A similar question was asked however the link in the answer points to random forest example, it doesn't seem to work in my case.
Here is an example what I'm trying to do:
gbmGrid <- expand.grid(interaction.depth = c(5, 9),
n.trees = (1:3)*200,
shrinkage = c(0.05, 0.1))
fitControl <- trainControl(
method = "cv",
number = 3,
classProbs = TRUE)
gbmFit <- train(strong~.-Id-PlayerName, data = train[1:10000,],
method = "gbm",
trControl = fitControl,
verbose = TRUE,
tuneGrid = gbmGrid)
gbmFit
Everything goes fine, I get the best parameters. Now if I do the prediction:
predictStrong = predict(gbmFit, newdata=train[11000:50000,])
I get a binary vector of predictions, which is good:
[1] 0 1 0 0 1 0 0 0 0 0 0 0 1 1 0 0 1 1 1 0 0 0 1 ...
However when I try to get probabilities, I get an error:
predictStrong = predict(gbmFit, newdata=train[11000:50000,], type="prob")
Error in `[.data.frame`(out, , obsLevels, drop = FALSE) :
undefined columns selected
Where seems to be the problem?
Additional info:
traceback()
5: stop("undefined columns selected")
4: `[.data.frame`(out, , obsLevels, drop = FALSE)
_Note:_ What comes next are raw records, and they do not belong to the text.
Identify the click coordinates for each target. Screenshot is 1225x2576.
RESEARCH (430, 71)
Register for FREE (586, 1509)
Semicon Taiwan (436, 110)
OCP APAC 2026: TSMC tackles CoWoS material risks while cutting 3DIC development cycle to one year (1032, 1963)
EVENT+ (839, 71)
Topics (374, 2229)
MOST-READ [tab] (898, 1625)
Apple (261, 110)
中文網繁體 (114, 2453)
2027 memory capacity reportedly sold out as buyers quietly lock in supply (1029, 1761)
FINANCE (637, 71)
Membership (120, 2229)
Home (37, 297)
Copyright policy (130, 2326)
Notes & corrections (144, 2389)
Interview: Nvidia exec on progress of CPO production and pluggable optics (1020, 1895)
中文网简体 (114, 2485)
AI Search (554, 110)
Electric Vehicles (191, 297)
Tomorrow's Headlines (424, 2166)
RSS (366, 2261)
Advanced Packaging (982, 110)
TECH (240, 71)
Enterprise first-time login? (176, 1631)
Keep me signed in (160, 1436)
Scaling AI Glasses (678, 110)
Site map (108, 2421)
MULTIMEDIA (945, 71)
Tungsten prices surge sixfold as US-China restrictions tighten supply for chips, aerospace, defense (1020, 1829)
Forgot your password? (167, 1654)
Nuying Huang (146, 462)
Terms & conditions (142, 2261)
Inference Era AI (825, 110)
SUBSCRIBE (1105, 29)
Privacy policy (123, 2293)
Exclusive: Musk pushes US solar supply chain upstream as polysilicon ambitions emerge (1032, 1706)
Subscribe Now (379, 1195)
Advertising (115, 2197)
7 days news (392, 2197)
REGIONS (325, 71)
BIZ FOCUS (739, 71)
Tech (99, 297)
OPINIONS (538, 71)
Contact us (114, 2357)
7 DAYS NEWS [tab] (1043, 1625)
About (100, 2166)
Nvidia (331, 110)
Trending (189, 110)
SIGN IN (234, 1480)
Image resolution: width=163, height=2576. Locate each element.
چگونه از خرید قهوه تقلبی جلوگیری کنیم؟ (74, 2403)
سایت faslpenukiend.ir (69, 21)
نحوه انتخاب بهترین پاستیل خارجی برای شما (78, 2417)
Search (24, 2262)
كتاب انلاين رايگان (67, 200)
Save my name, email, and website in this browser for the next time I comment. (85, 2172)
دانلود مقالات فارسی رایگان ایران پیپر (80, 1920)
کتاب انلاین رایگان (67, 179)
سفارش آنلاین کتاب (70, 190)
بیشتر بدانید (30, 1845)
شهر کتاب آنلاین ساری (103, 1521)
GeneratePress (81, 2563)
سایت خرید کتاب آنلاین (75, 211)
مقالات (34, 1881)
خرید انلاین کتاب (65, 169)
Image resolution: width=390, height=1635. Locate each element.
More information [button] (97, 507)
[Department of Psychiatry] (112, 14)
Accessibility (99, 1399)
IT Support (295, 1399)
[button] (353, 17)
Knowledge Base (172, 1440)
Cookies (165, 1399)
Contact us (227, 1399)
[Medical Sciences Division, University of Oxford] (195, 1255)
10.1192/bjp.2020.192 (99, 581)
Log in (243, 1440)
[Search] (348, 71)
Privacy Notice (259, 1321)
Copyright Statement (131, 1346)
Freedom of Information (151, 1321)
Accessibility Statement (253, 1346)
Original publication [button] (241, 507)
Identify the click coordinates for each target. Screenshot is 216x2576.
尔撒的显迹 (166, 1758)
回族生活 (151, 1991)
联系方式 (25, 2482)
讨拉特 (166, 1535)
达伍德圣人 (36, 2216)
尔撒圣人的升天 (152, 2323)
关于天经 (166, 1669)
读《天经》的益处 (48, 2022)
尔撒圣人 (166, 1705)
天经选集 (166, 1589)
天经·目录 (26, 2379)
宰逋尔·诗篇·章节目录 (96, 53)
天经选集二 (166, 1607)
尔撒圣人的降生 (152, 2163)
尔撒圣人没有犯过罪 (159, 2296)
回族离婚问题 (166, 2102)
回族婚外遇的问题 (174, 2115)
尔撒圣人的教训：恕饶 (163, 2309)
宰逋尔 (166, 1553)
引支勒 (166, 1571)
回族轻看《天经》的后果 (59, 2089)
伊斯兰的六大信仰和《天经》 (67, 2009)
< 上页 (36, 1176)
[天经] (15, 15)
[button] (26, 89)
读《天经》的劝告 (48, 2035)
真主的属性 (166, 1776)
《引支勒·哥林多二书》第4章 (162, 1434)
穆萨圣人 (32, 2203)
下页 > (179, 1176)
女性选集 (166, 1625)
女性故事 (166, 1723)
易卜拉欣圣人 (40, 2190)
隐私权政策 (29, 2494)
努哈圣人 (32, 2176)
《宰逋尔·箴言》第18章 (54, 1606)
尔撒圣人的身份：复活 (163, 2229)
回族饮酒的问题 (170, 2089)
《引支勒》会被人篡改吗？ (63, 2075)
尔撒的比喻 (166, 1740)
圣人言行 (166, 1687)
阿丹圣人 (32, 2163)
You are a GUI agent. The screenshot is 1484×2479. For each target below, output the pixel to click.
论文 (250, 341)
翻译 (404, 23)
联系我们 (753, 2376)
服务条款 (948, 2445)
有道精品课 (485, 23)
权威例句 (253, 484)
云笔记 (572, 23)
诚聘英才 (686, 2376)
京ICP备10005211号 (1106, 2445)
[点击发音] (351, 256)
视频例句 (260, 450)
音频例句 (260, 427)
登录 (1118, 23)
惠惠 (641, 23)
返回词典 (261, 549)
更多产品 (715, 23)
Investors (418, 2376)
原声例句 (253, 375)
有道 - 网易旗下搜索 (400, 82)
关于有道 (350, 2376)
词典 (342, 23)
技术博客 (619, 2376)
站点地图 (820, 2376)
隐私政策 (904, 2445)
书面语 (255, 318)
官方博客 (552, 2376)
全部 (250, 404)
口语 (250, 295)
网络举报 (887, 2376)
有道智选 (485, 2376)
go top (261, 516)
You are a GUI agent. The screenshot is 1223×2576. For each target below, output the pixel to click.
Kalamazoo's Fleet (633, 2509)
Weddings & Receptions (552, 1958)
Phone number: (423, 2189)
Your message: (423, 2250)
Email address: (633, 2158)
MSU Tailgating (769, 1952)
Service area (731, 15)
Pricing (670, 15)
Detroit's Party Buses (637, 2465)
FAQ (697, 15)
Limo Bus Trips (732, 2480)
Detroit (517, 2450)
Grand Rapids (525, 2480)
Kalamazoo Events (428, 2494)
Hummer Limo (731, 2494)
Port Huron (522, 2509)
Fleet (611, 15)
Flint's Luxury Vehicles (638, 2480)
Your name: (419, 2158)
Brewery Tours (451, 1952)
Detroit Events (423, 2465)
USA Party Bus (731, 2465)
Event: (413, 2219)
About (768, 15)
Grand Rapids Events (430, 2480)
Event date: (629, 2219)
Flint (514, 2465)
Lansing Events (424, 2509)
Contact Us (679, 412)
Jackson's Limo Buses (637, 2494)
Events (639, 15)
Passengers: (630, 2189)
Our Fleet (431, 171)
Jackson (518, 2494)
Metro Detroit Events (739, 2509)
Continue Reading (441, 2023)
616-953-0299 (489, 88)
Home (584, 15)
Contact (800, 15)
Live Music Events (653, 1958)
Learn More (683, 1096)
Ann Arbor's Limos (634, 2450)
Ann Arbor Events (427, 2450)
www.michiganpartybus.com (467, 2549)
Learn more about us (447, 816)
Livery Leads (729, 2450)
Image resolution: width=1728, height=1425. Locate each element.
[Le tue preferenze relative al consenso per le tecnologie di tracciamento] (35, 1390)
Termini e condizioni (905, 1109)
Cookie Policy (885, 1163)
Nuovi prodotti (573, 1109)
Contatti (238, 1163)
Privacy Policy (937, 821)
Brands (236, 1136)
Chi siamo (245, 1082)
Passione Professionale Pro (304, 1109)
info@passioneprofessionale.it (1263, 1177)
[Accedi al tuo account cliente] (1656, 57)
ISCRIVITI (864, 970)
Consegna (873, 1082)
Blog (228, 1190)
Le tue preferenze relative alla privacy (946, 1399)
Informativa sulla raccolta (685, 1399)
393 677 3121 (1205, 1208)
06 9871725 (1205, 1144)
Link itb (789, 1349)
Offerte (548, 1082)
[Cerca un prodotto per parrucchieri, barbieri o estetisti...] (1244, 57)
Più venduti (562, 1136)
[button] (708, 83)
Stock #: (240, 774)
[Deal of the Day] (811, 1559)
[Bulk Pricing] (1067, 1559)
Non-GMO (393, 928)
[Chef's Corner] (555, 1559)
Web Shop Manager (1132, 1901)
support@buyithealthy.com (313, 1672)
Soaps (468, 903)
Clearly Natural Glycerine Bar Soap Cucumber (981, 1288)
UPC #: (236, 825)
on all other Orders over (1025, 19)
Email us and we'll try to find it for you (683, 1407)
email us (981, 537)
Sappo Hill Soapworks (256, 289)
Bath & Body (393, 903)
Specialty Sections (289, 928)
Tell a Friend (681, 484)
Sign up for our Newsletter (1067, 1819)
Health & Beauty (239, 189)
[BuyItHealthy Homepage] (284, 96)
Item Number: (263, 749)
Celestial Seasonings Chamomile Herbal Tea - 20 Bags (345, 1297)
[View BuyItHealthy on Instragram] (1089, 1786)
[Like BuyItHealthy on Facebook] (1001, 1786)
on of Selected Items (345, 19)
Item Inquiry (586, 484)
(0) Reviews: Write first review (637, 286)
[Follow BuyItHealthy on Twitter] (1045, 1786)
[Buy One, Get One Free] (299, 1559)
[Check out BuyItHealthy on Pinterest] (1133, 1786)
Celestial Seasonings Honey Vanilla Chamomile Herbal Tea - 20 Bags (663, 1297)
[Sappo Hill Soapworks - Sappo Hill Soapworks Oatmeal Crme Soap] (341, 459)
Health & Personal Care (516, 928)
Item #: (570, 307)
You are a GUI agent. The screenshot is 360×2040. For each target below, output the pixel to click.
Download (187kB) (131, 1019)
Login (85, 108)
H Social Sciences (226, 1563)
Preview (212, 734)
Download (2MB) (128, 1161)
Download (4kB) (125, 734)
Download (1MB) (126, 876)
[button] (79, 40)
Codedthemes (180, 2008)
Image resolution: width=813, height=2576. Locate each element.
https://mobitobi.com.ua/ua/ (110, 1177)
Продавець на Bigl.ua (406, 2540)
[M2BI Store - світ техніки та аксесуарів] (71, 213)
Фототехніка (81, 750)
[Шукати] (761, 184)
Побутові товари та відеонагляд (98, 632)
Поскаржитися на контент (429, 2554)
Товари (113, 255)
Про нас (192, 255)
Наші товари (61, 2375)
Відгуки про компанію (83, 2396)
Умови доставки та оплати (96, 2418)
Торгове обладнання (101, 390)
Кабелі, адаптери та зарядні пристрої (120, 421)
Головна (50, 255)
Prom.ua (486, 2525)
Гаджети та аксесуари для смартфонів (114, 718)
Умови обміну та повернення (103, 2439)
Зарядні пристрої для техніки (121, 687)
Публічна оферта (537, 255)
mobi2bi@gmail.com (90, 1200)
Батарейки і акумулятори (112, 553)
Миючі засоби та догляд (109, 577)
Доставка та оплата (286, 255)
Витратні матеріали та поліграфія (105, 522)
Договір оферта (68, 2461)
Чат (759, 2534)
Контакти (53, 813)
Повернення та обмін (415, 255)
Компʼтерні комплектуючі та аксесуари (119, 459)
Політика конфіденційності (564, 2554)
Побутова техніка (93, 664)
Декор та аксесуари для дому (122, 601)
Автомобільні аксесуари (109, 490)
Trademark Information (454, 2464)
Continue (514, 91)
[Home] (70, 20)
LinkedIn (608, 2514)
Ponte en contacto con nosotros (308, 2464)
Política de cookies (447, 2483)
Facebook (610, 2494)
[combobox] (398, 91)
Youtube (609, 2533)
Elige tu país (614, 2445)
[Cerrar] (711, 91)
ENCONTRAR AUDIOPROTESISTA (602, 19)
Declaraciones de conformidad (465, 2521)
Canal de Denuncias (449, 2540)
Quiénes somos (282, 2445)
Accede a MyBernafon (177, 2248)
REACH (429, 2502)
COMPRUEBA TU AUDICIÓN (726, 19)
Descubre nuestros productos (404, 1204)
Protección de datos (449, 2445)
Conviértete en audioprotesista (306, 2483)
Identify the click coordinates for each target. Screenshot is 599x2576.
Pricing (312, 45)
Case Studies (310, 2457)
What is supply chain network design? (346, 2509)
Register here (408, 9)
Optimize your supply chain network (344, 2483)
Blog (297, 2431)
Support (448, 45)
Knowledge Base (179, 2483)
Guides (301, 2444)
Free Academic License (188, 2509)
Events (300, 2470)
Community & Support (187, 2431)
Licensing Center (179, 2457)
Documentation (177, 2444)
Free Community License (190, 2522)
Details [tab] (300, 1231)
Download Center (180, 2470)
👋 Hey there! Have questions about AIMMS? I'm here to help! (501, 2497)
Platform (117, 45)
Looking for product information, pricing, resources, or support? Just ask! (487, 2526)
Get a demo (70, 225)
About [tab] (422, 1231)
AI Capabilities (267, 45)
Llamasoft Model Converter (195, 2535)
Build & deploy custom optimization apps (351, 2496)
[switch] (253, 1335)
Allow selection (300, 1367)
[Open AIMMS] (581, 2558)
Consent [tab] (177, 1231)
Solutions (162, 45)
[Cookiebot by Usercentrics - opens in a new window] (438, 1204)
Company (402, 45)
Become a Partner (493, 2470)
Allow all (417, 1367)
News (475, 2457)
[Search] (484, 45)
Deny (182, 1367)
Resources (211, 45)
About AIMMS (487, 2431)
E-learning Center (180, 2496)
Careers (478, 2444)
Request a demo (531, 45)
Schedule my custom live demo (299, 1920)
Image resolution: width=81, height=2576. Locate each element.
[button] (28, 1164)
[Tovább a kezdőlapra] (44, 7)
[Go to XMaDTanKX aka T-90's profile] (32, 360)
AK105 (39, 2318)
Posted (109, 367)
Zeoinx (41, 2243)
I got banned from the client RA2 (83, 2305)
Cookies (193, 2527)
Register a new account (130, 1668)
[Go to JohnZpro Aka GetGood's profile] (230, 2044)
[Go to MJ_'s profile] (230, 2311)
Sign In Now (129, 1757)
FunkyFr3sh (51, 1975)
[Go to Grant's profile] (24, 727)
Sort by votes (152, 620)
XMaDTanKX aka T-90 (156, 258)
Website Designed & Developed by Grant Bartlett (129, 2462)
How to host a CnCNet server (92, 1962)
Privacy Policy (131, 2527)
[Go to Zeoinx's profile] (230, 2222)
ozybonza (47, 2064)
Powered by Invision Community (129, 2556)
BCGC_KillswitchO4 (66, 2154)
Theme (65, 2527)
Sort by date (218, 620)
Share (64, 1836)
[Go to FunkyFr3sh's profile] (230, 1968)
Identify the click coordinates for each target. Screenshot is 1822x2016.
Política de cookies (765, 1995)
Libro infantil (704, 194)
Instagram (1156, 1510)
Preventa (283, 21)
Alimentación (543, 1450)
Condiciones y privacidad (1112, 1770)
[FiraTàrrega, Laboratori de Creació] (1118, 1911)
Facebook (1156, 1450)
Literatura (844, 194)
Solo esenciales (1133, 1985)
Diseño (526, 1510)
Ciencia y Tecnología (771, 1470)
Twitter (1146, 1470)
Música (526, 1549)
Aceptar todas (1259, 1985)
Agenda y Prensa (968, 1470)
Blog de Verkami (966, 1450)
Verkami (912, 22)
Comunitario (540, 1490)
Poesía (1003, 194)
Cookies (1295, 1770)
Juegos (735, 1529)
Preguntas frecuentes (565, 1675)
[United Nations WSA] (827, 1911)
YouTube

3: out[, obsLevels, drop = FALSE]
2: predict.train(gbmFit, newdata = train[11000:50000, ], type = "prob")
1: predict(gbmFit, newdata = train[11000:50000, ], type = "prob")
Versions:
R version 3.1.0 (2014-04-10) -- "Spring Dance"
Copyright (C) 2014 The R Foundation for Statistical Computing
Platform: x86_64-unknown-linux-gnu (64-bit)
caret version: 6.0-29
EDIT:
I've seen this topic as well and I don't get an error about variable names, although I have couple of variable names with underscores, which I assume it's valid, as I use make.names
and get the same names as the original.
colnames(train) == make.names(colnames(train))
[1] TRUE TRUE TRUE TRUE TRUE TRUE TRUE TRUE TRUE TRUE TRUE TRUE TRUE TRUE TRUE TRUE TRUE TRUE TRUE TRUE TRUE TRUE TRUE
When class probabilities are requested, train
puts them into a data frame with a column for each class. If the factor levels are not valid variable names, they are automatically changed (e.g. "0"
becomes "X0"
). train
issues a warning in this case that goes something like "At least one of the class levels are not valid R variables names. This may cause errors if class probabilities are generated."